Spezialtechnik Wasching - Inking

Durch das Waschen (Englisch: Inking) verstärkt man optisch das Relief der Miniatur, indem die tiefer gelegenen Stellen mit einer stark verdünnten und dunkleren Farbe als dem Grundton, abdunkelt werden. Soll heißen: Schatten von tiefer gelegenen Stellen werden verstärkt. Es wird dabei vom Waschen gesprochen. Das geht besonders gut bei sehr feinen Strukturen, wie Kettenhemden, Haaren oder Muskeln. Mit etwas Übung und der nötigen Routine ist diese Methode aber auch auf relativ großen Flächen mit sanften Wölbungen zu übertragen.

Zum Waschen eignen sich nicht nur die abgedunkelte Grundfarbe, sondern auch farb-verwandte dunklere Farben. Häufig eignet sich auch Schwarz gut zum Waschen, da es den Vorteil hat, dass es sich gegenüber allen benachbarten Farben neutral verhält.

Die Technik ist die, dass eine Farbe etwas dunkler gemischt oder eine dunklere Grundton-Farbe verwendet wird.
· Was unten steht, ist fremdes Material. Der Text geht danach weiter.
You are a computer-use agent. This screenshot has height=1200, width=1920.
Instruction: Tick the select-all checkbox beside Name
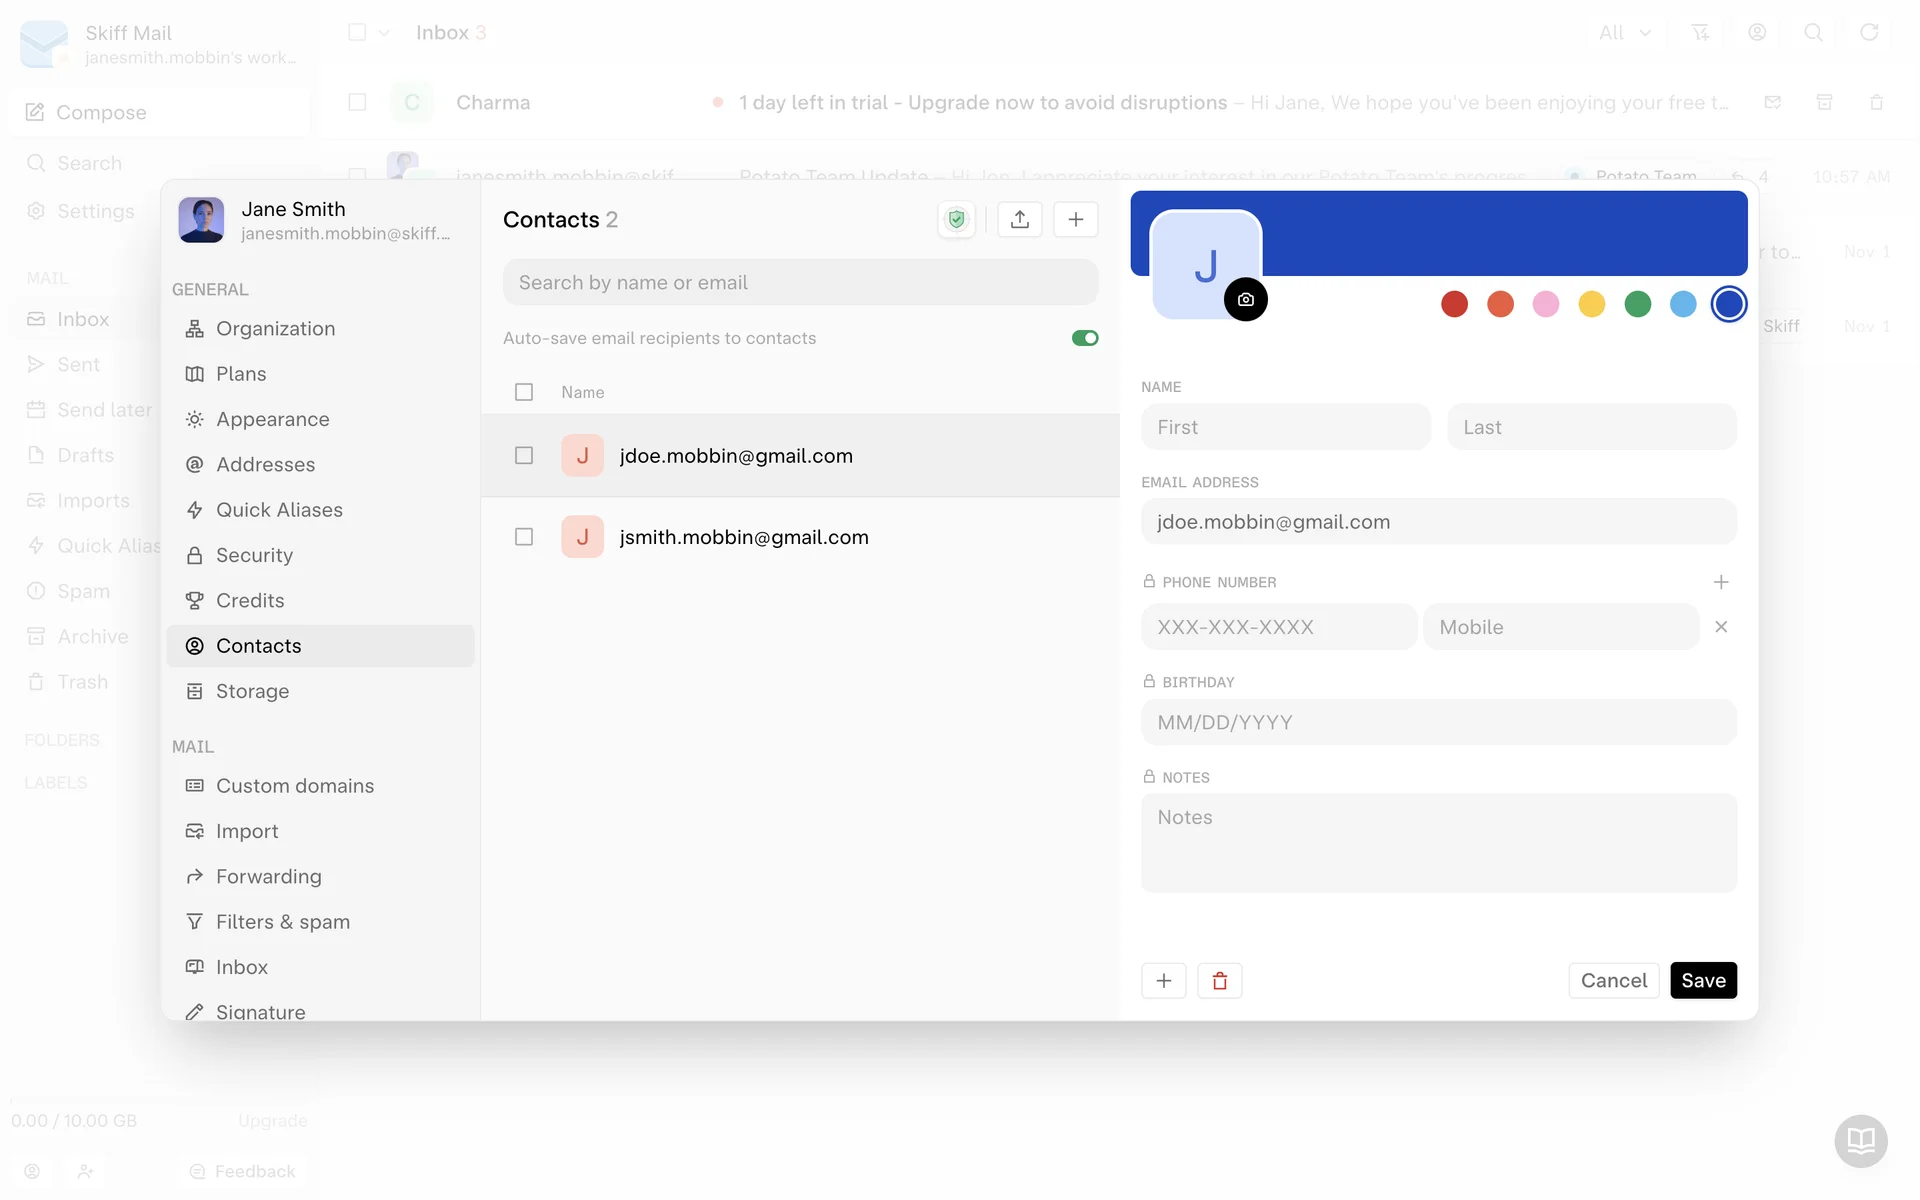click(524, 392)
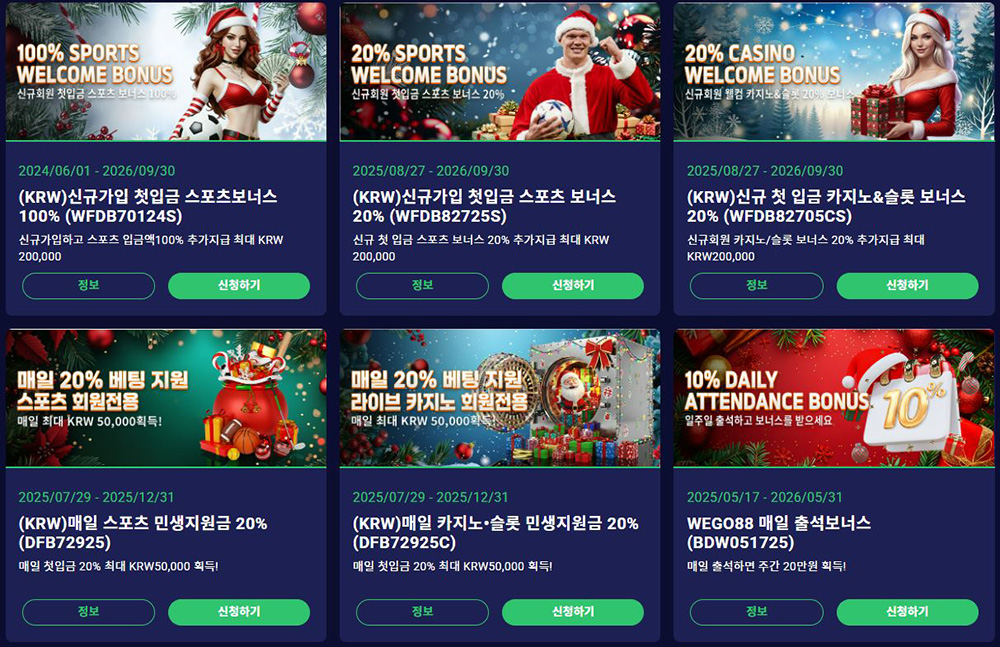The height and width of the screenshot is (647, 1000).
Task: Open the 20% Sports Welcome Bonus banner
Action: [x=500, y=71]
Diese wird soweit mit Wasser verdünnt, bis sie fast so flüssig ist wie Tinte (dem Wasch), und milchig aussieht (Daher auch der Name - Ink = Tinte). Die Farbe ist so nicht mehr richtig deckend, sondern etwas transparent, dadurch scheint die darunter liegende Farbschicht durch. Diese dünne Farbe wird nun in die Tiefen der zu bemalenden Fläche aufgetragen. Es ist dabei nicht schlimm, wenn diese Farbe auf die erhabenen Stellen kommt, denn sie fließt, wie man schnell bemerken wird, dank ihrer Konsistenz nur in die Vertiefungen und hinterlässt dort einen sehr schönen plastischen Effekt.

Es braucht sich dabei nicht auf ein Wasch pro Fläche beschränkt werden, allerdings reichen meist zwei oder drei Durchgänge bis das gewünschte Ergebnis vorliegt. Bei mehren Lagen die übereinander „gewascht“ wurden, spricht man von Lagen (Englisch= Shades). Mehrere „gewaschte“ Lagen übereinander, die immer schmaler werden und wo zum Schluss nur noch ein sehr feiner dunklen Streifen in die tiefste Stelle gemalt wird, lassen die Schatten sehr realistisch wirken.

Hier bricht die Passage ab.